Friday, July 21, 2006

Career choices

So this past week, I've been in Park City for my chemical engineering job. It was a short course on Fischer-Tropsch synthesis. It's not a bad topic, but I won't lie, there were times when I was falling asleep. The purpose of me going was to help me have a better understanding of Fischer-Tropsch. I wouldn't say that the trip fulfilled that for me, but I did gain one thing: a better understanding of my graduate school choices. I'm definately going to have to look into


Mathematical modelling, that is. I've realized that mathematicians are needed pretty much everywhere and I could do that. It's not that hard. Model this, model that. "Make sure the models are physically realistic" -quote from the Short Course notes. I can do that!

People will ask me what I do in graduate school and I could say, "I model mathematical dynamic systems for XY&Z Inc." Or I could just leave off the last part of that sentence.
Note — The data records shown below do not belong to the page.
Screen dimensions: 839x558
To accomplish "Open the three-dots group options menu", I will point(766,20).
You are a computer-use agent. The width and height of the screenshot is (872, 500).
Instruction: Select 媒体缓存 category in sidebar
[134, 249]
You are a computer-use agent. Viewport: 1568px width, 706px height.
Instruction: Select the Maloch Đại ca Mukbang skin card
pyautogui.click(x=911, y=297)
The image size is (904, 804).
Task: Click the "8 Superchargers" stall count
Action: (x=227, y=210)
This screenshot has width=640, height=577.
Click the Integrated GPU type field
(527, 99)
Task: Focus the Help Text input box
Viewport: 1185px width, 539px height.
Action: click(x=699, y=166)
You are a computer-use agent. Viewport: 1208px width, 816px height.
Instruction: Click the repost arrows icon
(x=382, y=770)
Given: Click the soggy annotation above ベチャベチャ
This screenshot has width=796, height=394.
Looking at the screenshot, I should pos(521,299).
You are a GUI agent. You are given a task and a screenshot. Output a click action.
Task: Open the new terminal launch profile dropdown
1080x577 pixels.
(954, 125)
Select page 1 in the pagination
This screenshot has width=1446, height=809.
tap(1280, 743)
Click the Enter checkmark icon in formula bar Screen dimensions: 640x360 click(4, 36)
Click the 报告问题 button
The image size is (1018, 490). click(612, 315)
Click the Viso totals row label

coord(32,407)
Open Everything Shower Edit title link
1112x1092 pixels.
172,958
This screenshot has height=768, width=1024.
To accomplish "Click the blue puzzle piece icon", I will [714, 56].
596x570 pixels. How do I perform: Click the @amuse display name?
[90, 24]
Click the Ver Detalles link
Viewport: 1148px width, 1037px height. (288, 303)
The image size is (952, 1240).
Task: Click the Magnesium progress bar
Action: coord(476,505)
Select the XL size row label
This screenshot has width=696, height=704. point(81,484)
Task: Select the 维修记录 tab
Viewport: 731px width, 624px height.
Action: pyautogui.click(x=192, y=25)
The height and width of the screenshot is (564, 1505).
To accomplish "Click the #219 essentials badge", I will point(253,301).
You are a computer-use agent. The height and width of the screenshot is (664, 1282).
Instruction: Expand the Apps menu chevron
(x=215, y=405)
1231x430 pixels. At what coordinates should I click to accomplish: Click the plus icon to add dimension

Most anticipated conversation for the month of August. It will take place in McKay and I's new family ward. We will be asked to give talks and I, as the girl, will be expected to say something about us.
"McKay and I are going to BYU. McKay's a computer science major and will go to grad school in (insert whatever he's thinking about-he keeps changing his mind) and I'm a math major and for grad school, I'll be going into modelling."

Tuesday, July 11, 2006

Well, I missed that one

Yesterday I posted my 100th post. I didn't even notice until now. Happy 100th post to you all.

Monday, July 10, 2006

How to eat like a five year old

It is very easy:
Drip spaghetti sauce on yourself at lunch.
then drop liquid chocolate on yourself in the afternoon.
Can't wait for dinner.

Vending Machine Jackpot

I have a confession to make: I push vending machine buttons too long. Let me tell you why:
Back in Cary, in the high school teacher's lounge, there is a certain sequence of buttons that, when you hold down the last one, instead of just dropping a single candy bar out, the screw will just keep spinning until you stop holding it.
I've never come across a vending machine that does that since, but every time I get something from the vending machines, I always hold the last button down just in case. Maybe someday, I'll come across a vending machine with the same technical glitch. I'm guessing, chances are, there is another one out there. It just depends on my chances of finding one.
Vending machine road trip anyone? We'll scour the nation's vending machines looking for the loose buttons. No vending machine button will be left un-pushed. No payphone slot will be left with so much as a nickel in it! (I'd say penny, but payphones don't take pennies)

Monday, July 03, 2006

Rockets Red Glare

I saw the fireworks on Saturday night; McKay and I went up to the temple and watched from there. They were very nice, but something surprised me:
How little people know about the meaning of fireworks. It has always seemed second nature to me that the fireworks represented the battles and the bombs associated with the cost of freedom that our country has paid, but twice this weekend I ran into people who had never made this association.
Now, of course, these people are wonderful, smart people, but it makes me wonder about our education system. For every other national holiday in elementary school, they go over its meaning: Thanksgiving, Columbus Day, Martin Luther King, Jr. Day, President's Day, Memorial Day, etc. They go over meanings and symbolism (esp. Thanksgiving), but somewhere they are missing Independence Day. It may be that Independence Day happens when school is out for the summer, but somewhere along the way, it should be taught in schools, that when you watch the fireworks, to remember the men who lived through the real fireworks at the risk of their lives.

I had a great idea

of what to write here, but I forgot it. I'll remember eventually (I hope).